• **Source extract**:
* * * * * * * * *
Whilst there are several different forms of Macular Disease most are rare. The macula is a very small area at the back of your eye. Disease of the macular can take different forms usually termed either Dry or Wet..
Unfortunately Dry AMD is fairly common. The cells in the macula area are very active and have high nutritional demands, which can lead to an accumulation of waste deposits which your Optometrist may see as small yellowish white deposits called drusen.Drusen may be innocous or could mean you are at risk of progressing to a more incapacitating AMD. Typically dry AMD is slow to progress allowing people to gradually adapt their lifestyle to changes in vision. Currently there is no treatment but research is ongoing.
Dry AMD is a gradual deterioration of the macula as the retinal cells die off and are not renewed. The term dry does not mean the person has dry eyes, just that the condition is not wet AMD. The progression of dry AMD varies but in most people it develops over many months or years. Often people carry on as normal for some time, for example by continuing to drive. However around 10 to 15 percent of people with dry AMD develop wet AMD so if you have dry AMD but notice a sudden change in your vision, contact your optometrist or hospital eye specialist urgently.
Wet MD whilst rarer causes a greater loss of vision and has a more rapid onset than dry. Unfortunately because it usually affects only one eye, people may not notice there is a problem until it is too late. If Wet AMD is picked up quickly there are treatments available which can stop deterioration and even improve vision.
* * * * * * * * *
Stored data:
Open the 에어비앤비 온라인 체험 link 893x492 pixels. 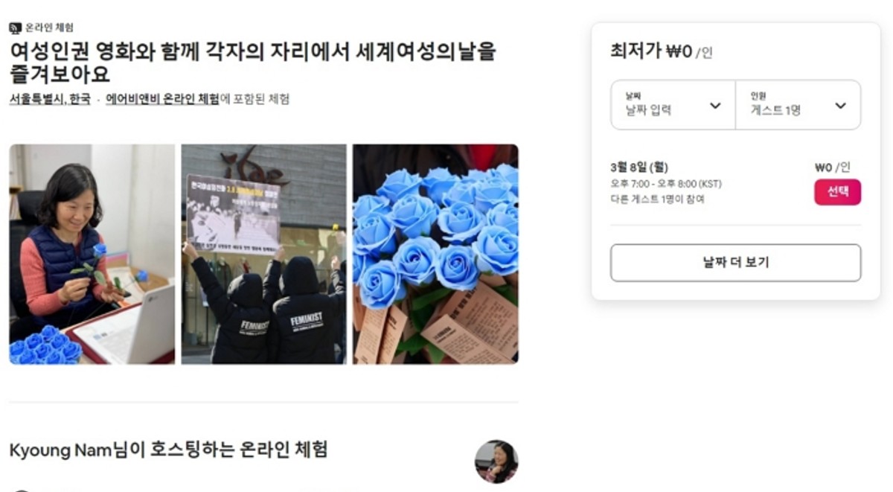pyautogui.click(x=162, y=98)
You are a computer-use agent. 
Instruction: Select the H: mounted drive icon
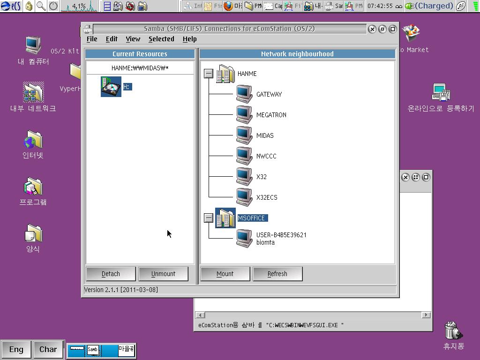111,87
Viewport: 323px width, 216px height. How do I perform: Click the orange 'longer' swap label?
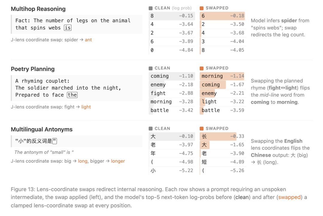118,161
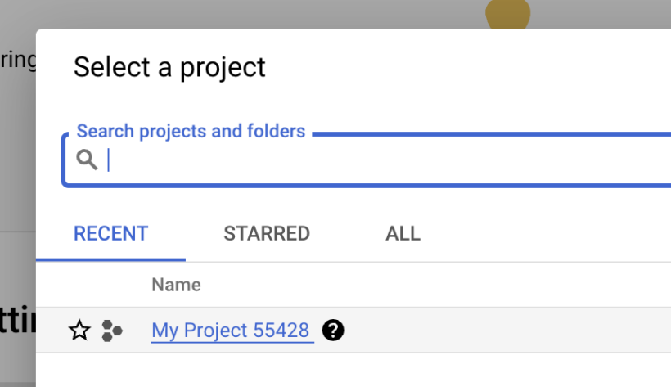Viewport: 671px width, 387px height.
Task: Click blank space right of the ALL tab
Action: (x=548, y=233)
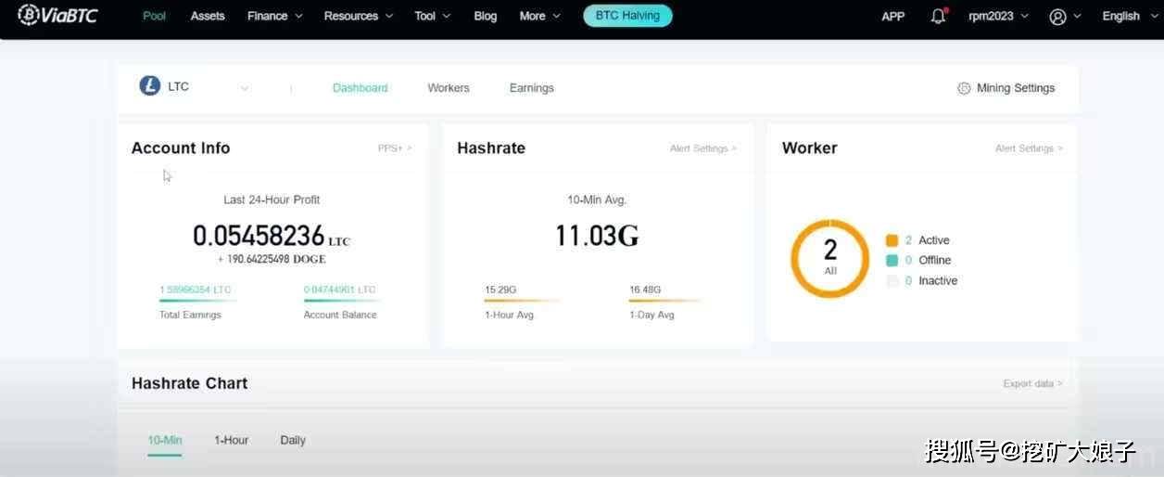Switch to the Earnings tab

point(531,88)
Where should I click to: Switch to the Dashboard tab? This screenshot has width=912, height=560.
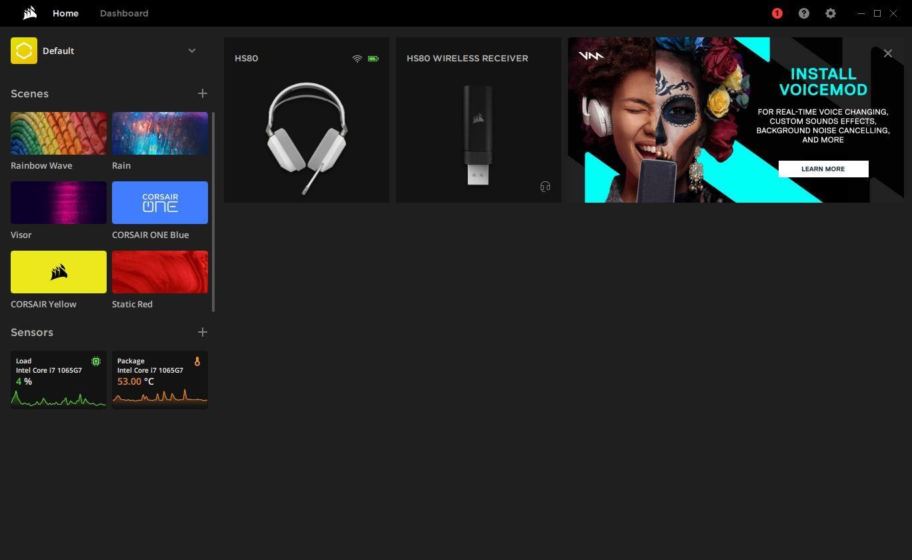click(124, 13)
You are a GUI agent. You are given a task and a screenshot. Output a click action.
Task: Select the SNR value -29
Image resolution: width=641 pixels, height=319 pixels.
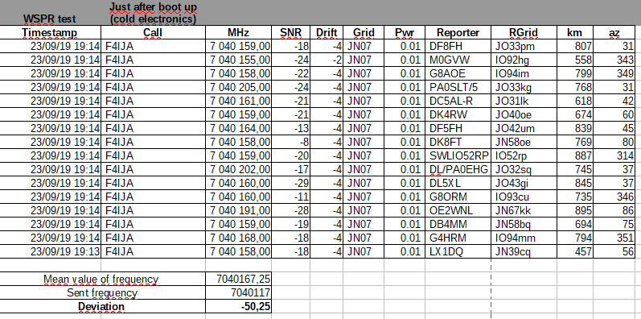coord(290,184)
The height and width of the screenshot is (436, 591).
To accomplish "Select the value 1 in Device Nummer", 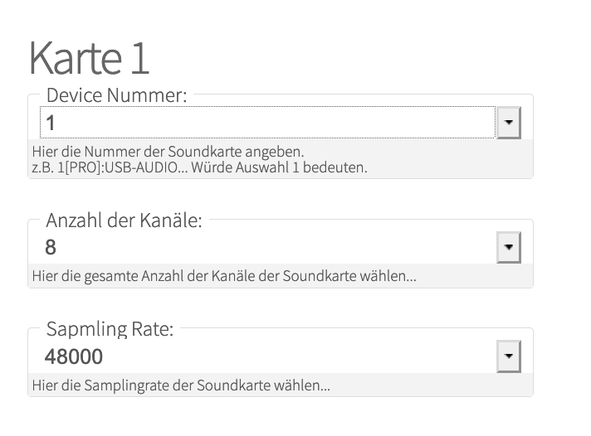I will pos(51,124).
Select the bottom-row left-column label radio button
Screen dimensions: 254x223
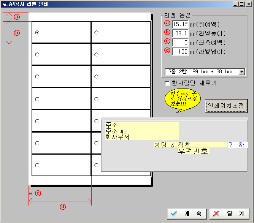(x=37, y=165)
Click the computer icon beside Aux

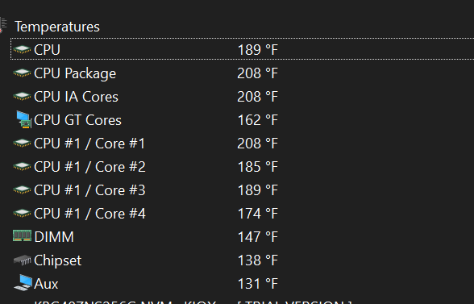tap(23, 283)
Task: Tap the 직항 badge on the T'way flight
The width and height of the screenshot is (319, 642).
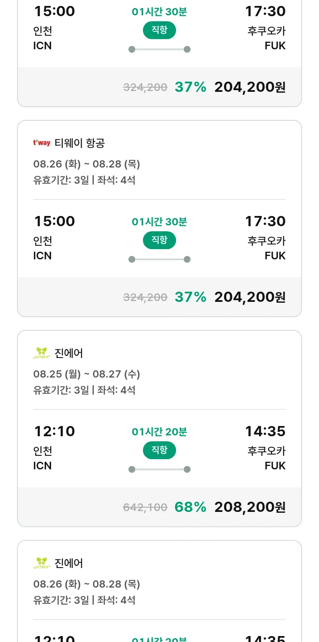Action: (160, 240)
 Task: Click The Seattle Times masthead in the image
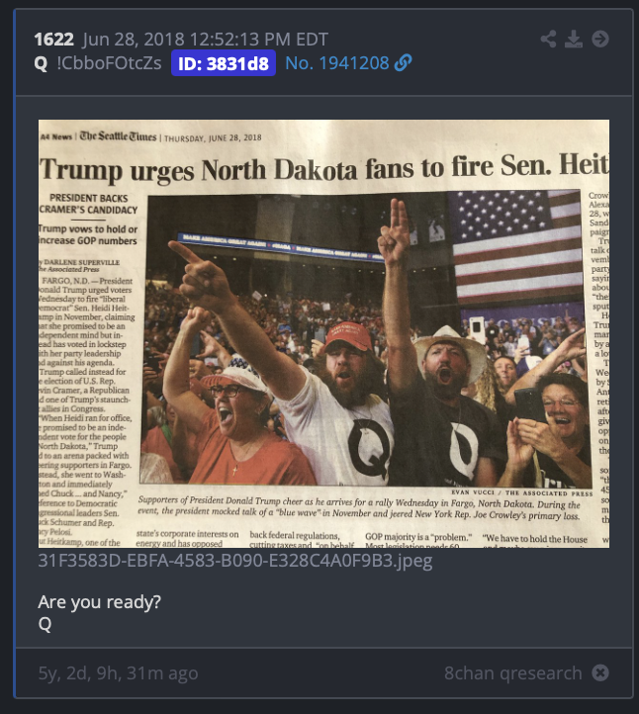118,136
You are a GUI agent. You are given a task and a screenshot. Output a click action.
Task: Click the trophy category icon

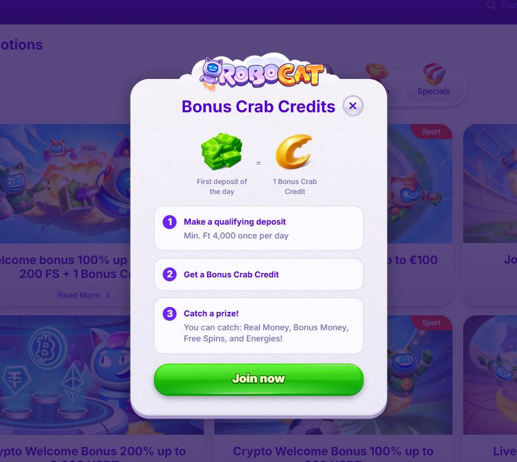point(378,73)
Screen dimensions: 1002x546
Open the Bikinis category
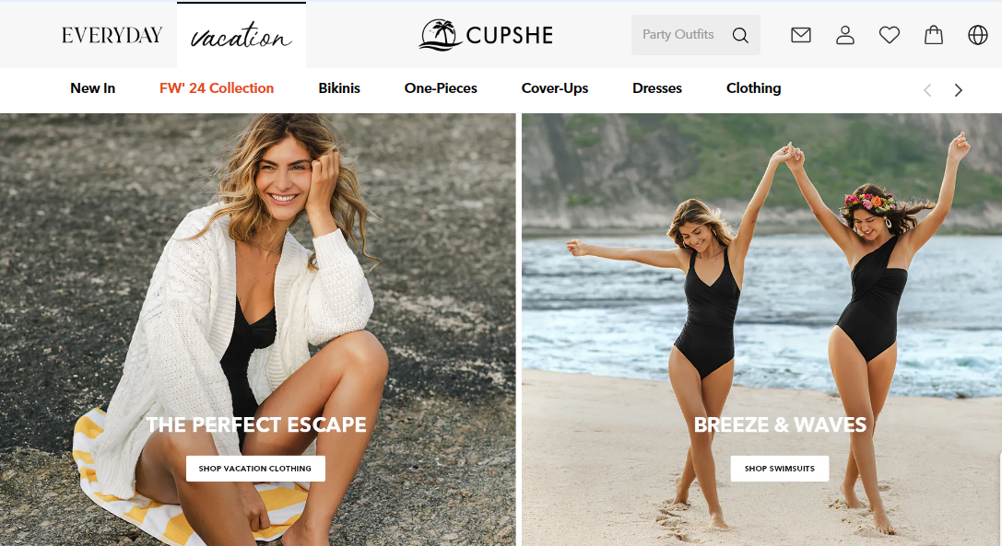pos(339,88)
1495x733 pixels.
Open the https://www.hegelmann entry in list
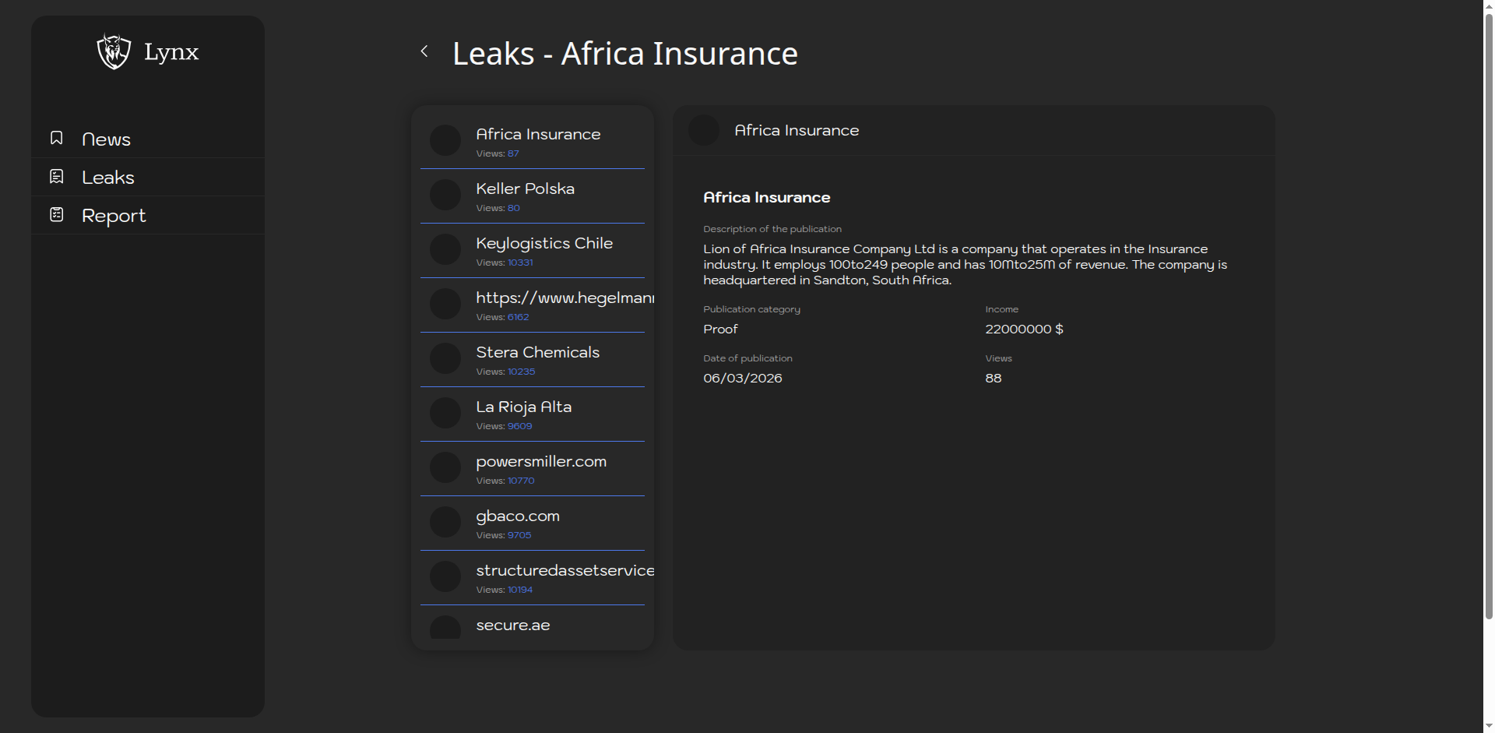coord(564,298)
* * * * * * * * *
• **Assigned task**:
Please state what share of people with dry AMD go on to develop wet AMD, according to the macular disease passage. The listing is separate material, unrelated to the macular disease passage.

• **Answer area**:
Around 10 to 15 percent.